We need to implement proven approaches to prevent Ebola from spreading further. For example, Global Communities' USAID-funded Improved Water, Sanitation & Hygiene program (IWASH), which for four years has promoted healthy hygiene and safe water practices, is working closely with communities to impart critical information on the history, signs and symptoms, transmission mode, and devastating impact of the Ebola outbreak. The outreach consists of meetings that target all audiences (county-level decision makers, religious and traditional leaders, town chiefs, community health development committees and others), and are designed to counter high levels of Ebola denial, contacts with sick people, and secret burials of dead bodies that have been identified as a cause of high rates of infection and transmission. The meetings focus on educating people on how to avoid contracting Ebola and where they can get help.
In addition to prevention education, we need to strengthen existing health systems in West Africa so patients can receive the treatment they need before the epidemic surges further out of control. For instance, getting medicine, protective gear and medical equipment to health workers and hospitals must be a top priority.
And for the longer term, the international community needs to make a commitment to build capacities beyond just those needed to combat this epidemic. The current health care system in West Africa has already been overstretched to catastrophic proportions since most medical professionals in the country are dealing with Ebola now, neglecting all other care in already unhealthy, underserved communities. Other public health concerns like malaria and cholera are, for the most part, currently being ignored.

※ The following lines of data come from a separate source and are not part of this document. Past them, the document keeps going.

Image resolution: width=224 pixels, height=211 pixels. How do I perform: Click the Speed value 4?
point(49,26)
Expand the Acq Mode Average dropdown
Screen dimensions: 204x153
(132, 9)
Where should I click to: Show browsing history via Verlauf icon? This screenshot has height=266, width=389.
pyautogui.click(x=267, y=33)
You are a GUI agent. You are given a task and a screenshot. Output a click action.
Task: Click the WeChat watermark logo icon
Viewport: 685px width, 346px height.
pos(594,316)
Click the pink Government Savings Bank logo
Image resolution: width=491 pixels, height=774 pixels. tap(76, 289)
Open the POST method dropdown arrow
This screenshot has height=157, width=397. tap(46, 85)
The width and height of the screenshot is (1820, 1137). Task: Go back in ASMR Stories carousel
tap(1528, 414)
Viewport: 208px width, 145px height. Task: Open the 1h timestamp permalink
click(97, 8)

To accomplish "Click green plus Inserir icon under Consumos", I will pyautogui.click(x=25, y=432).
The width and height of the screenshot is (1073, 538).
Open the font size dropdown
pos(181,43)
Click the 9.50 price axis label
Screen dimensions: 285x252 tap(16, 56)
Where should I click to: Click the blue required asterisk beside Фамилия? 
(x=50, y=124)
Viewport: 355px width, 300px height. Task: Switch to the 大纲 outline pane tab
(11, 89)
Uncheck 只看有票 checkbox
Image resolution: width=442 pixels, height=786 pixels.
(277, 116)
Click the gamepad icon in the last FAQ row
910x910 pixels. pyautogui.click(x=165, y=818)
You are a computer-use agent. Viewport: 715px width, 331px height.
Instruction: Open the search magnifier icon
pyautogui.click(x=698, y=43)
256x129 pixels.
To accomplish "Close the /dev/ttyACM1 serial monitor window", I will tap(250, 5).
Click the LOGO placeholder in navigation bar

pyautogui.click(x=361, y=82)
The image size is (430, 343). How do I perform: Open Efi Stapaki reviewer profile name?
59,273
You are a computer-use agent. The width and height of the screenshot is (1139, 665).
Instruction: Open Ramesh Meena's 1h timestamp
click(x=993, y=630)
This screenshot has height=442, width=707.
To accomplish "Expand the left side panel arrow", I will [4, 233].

We all hope that soon the prevention efforts will get Ebola under control. But it should be a wake-up call that it is not enough to react after an event. As the international community, we need to work and invest more together to help countries like Liberia put in place appropriate medical infrastructure to prevent future outbreaks of Ebola and other diseases. As Ebola fades from the headlines - either because the crisis starts to become controlled, or because some other crisis elsewhere in the world pushed it off the headline news - the commitments being made now must be kept. Together we - the international community and the countries of Africa - can and must invest in development and prevention so that we do not find ourselves again and again immersed in emergency response.